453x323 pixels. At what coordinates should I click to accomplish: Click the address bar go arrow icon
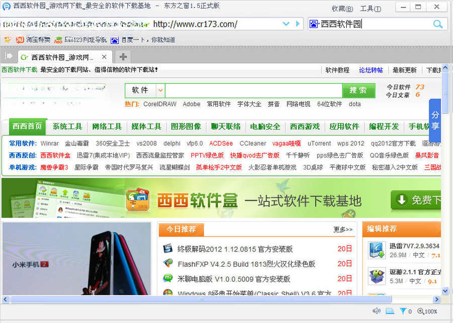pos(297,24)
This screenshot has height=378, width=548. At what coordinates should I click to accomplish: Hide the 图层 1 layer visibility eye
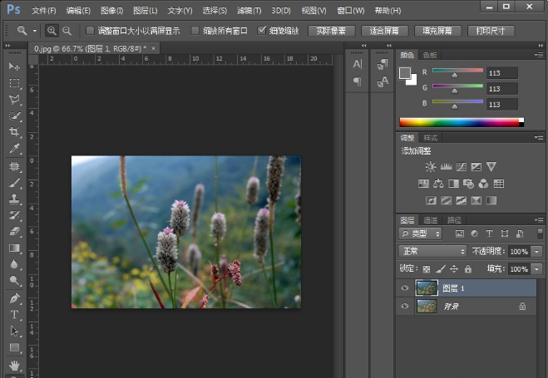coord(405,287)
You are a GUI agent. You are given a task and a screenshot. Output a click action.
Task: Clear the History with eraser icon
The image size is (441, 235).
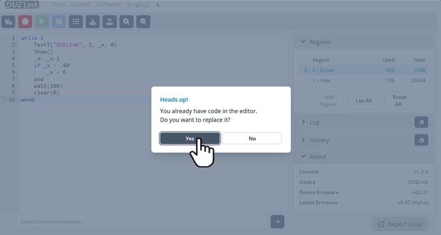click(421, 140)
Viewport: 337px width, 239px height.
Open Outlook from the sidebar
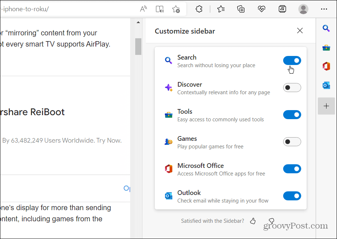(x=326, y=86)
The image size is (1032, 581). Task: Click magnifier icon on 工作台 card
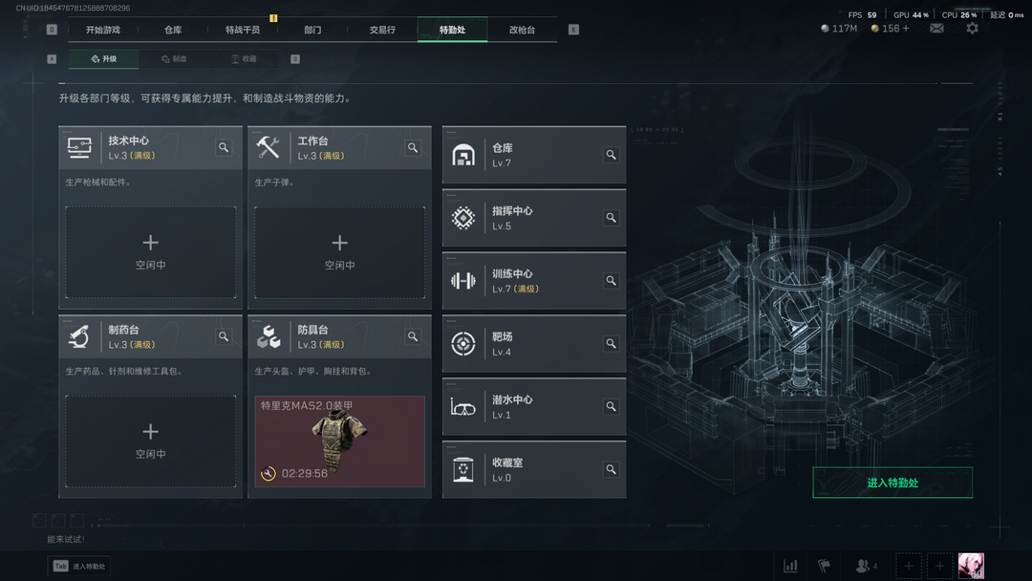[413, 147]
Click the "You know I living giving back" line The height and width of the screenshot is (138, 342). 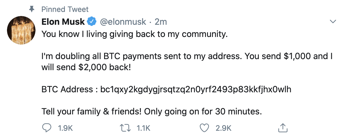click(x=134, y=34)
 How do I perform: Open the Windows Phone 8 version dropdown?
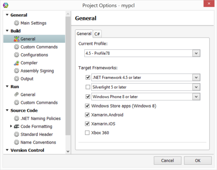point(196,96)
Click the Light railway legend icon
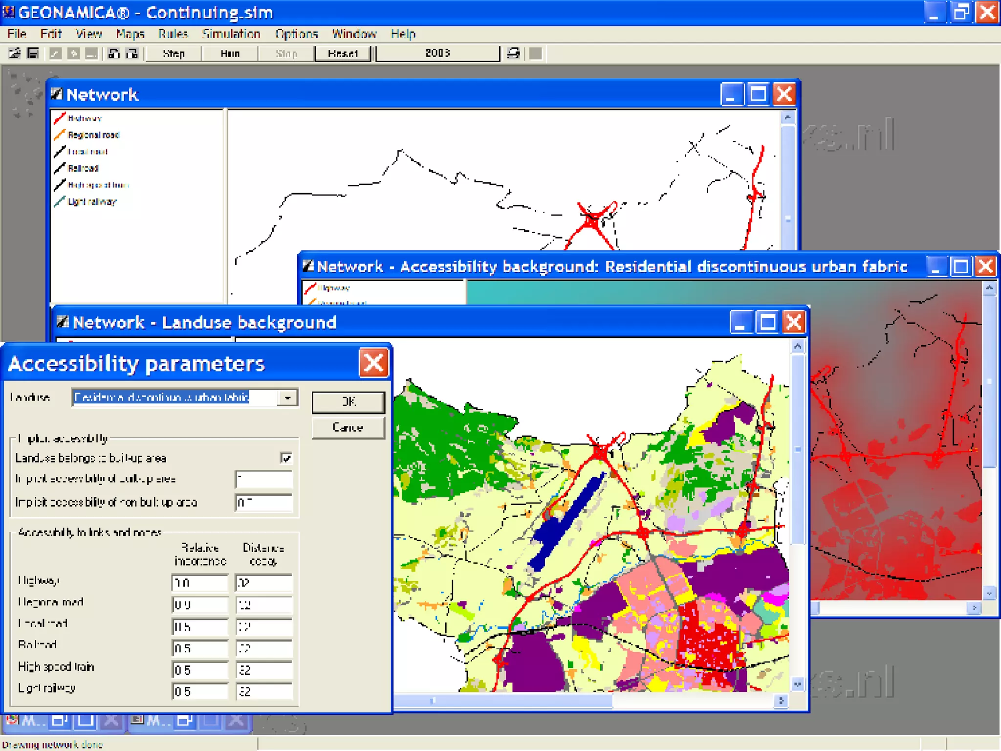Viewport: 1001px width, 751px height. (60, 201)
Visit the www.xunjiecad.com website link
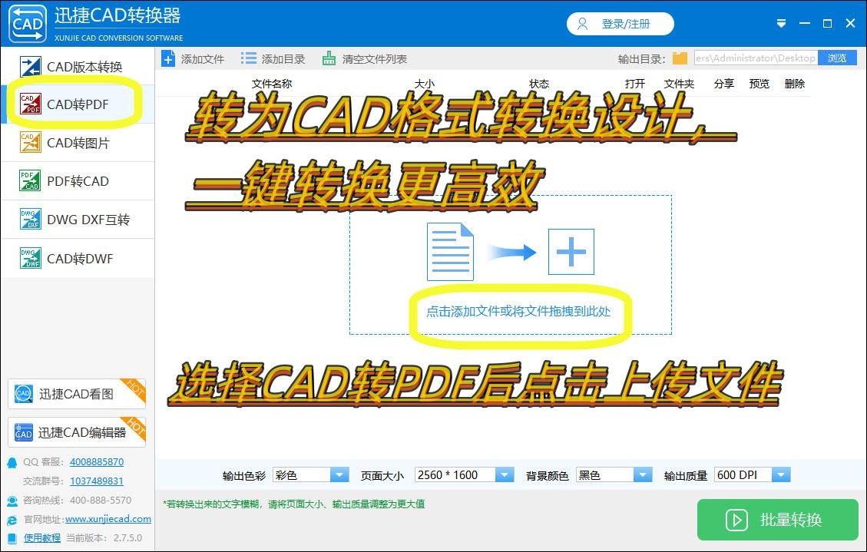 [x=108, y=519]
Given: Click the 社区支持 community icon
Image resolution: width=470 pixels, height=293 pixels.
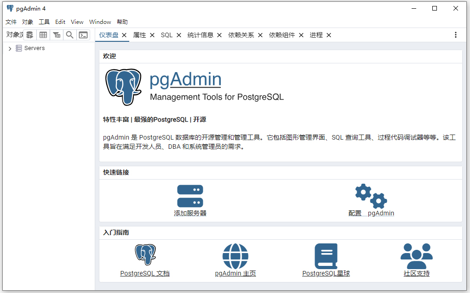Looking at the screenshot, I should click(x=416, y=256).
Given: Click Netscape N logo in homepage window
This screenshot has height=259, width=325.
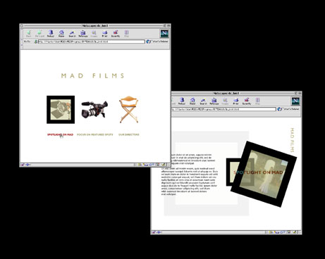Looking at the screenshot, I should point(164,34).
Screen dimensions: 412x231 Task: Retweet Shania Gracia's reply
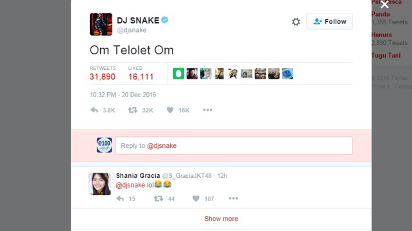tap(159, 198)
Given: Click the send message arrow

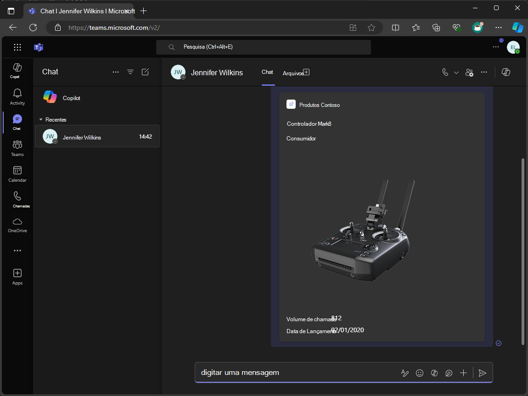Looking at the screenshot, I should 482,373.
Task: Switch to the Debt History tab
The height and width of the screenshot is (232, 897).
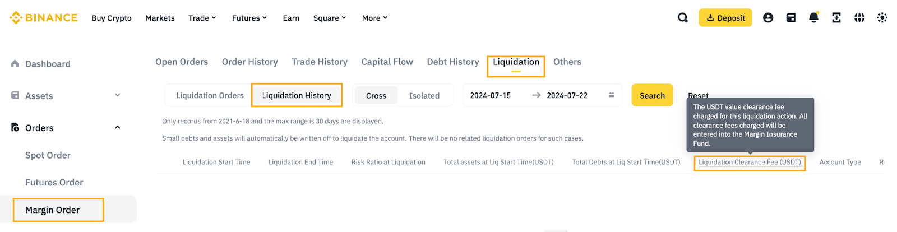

━━━━━━

What the task asks
Put the entries above, from the line with "How do I perform: Open" to the line with "[x=108, y=519]", into a numbered list, one line per item, leaving out blank lines and the pictures.

Final result
1.  How do I perform: Open the Windows Phone 8 version dropdown?
2. point(196,96)
3. Click the Light railway legend icon
4. Viewport: 1001px width, 751px height. (60, 201)
5. Visit the www.xunjiecad.com website link
6.  [x=108, y=519]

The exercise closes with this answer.